Yes, they can - BUT we have a whole mountain of work ahead of us when dealing with the chronic inflammation that an atherosclerotic patient is doubtless facing.

And then it becomes a race against time - can we change the inflammatory environment in a patient’s body significantly enough to improve the rate of efferocytosis before the plaque ruptures to trigger a heart attack, which, by the way, is related to the activity of live foam cells that are entrapped within the plaque (and is not linked to the efferocytosis activity)?

If we can - the plaques will eventually shrink over time.

If we can’t - no amount of stents, bypasses or heart surgeries will prevent the clogging of arteries, really.

Which would explain how some people can change up their lifestyles significantly enough to experience an overall reduction in their plaque sizes, while others end up dying from heart attacks before they can even get to plaque reduction.

It’s a race against time when the doctor diagnoses one with clogged arteries - that’s a major indicator that efferocytosis isn’t working properly in the person’s body already.

And if efferocytosis wasn’t functioning efficiently enough, what can we say about that person’s ability to heal from injuries or to recover from illnesses?

Those recovery rates would be markedly lower too, wouldn’t it?

It’s an immunological issue at the heart of it all!

If you were to refer to the nutrients that support immune system functions or heart health, you’d find out that there is a ton of nutrients in common.

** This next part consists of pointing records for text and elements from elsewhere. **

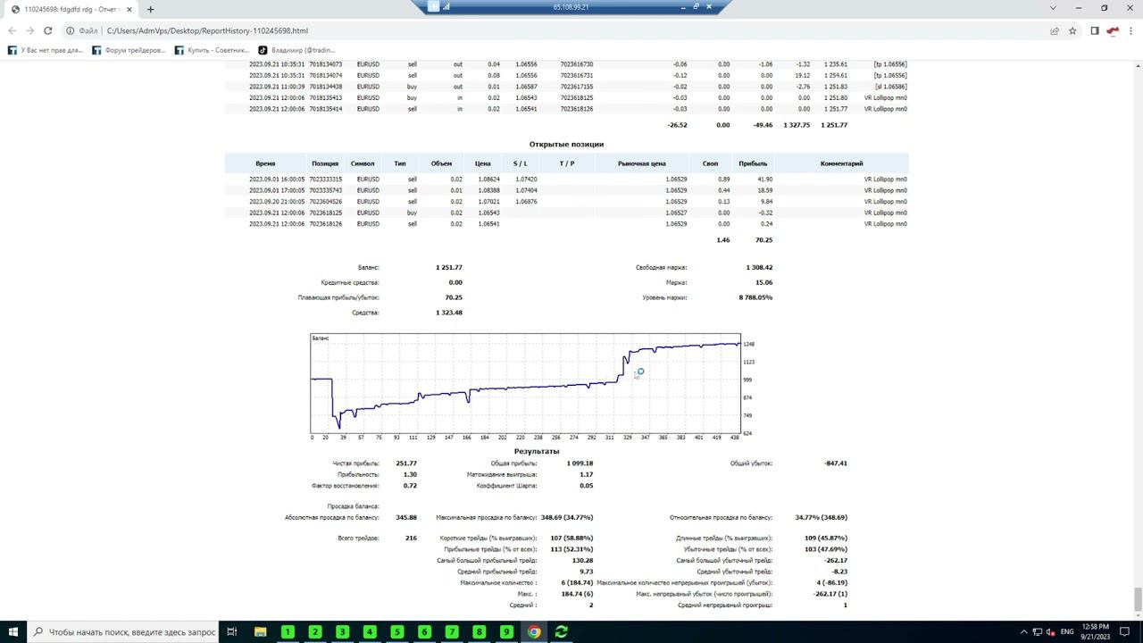Bookmark this page with the star icon
The width and height of the screenshot is (1143, 643).
1072,30
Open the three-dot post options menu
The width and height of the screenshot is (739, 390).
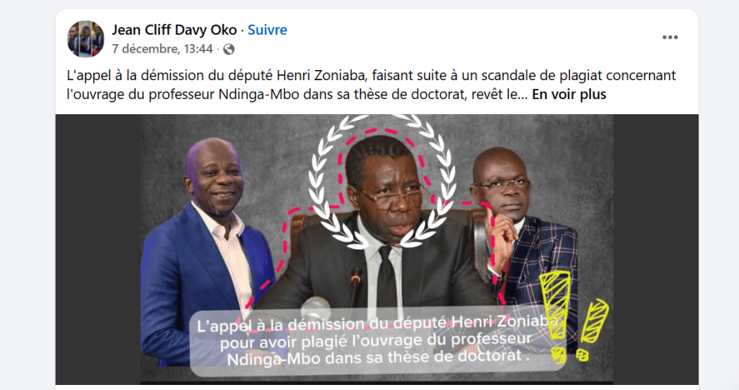670,38
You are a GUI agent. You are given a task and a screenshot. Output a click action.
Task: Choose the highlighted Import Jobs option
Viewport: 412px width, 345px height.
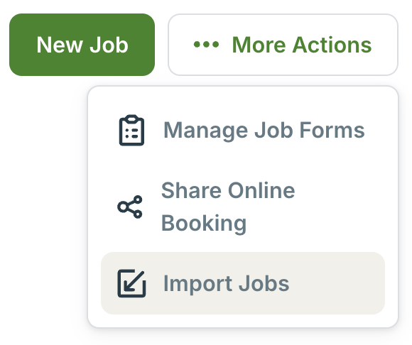243,283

And that’s because heart health is heavily dependent on the immune system:

We can’t really disconnect our heart from our immune system!

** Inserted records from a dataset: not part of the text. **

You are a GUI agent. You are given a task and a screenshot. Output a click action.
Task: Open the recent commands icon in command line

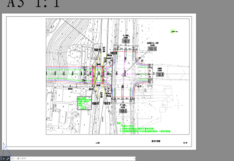tap(12, 159)
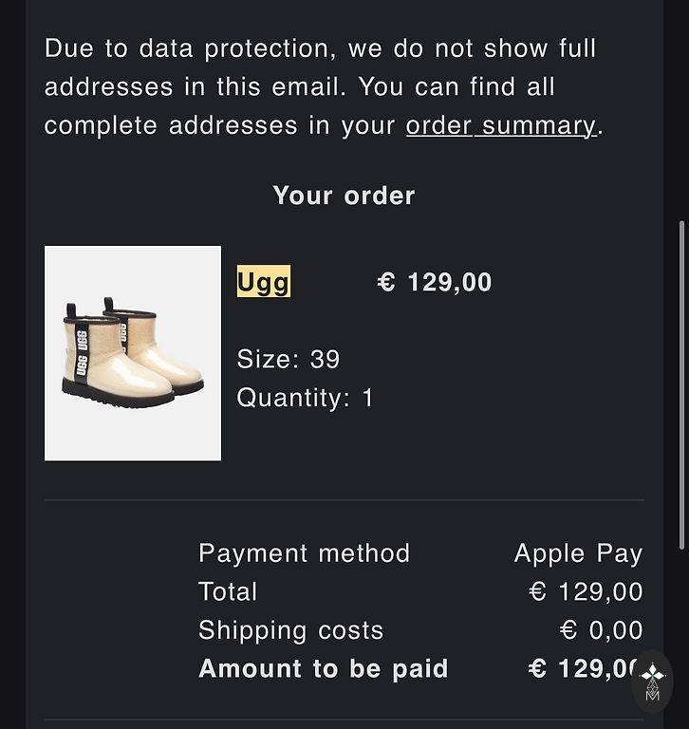Viewport: 689px width, 729px height.
Task: Tap the floating sparkle assistant icon
Action: [x=653, y=681]
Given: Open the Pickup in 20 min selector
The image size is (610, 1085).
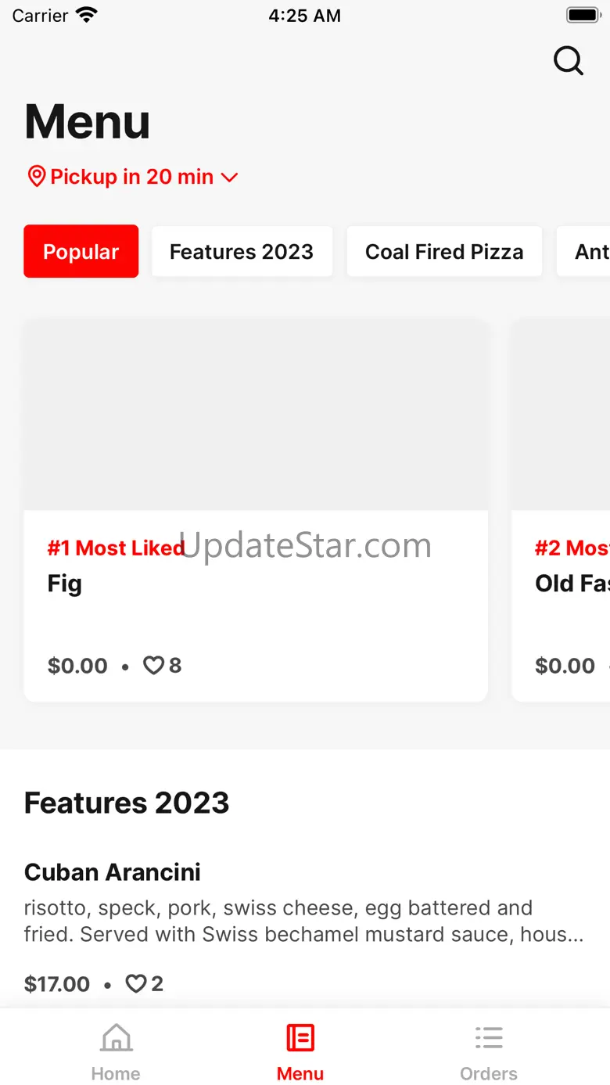Looking at the screenshot, I should (x=132, y=177).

Do feel free to share this article and hit the “subscribe” button to get more updates about the science concepts in nutrition and health, all deconstructed nicely for your convenient perusal!

Comments

[George Goldsmith]

Doc: What about extracting a person's own M2 macrophages, multiplying them and then infusing them back into the blood? That's simplistic, I know, because of the signaling issues involved. Or if we know exactly how the M2 macrophages reduce plaques, perhaps create bio-nanoparticles that do the same thing but can't be switched off; once they home in on a plaque, they just dissolve it or eat it away until it dissolves? I know there would be the risk of it breaking loose at a certain point but there's that now, and leaving it alone eventually wreaks havoc anyway. This is an engineering and SIGINT problem. Hard to believe creative solutions haven't been found.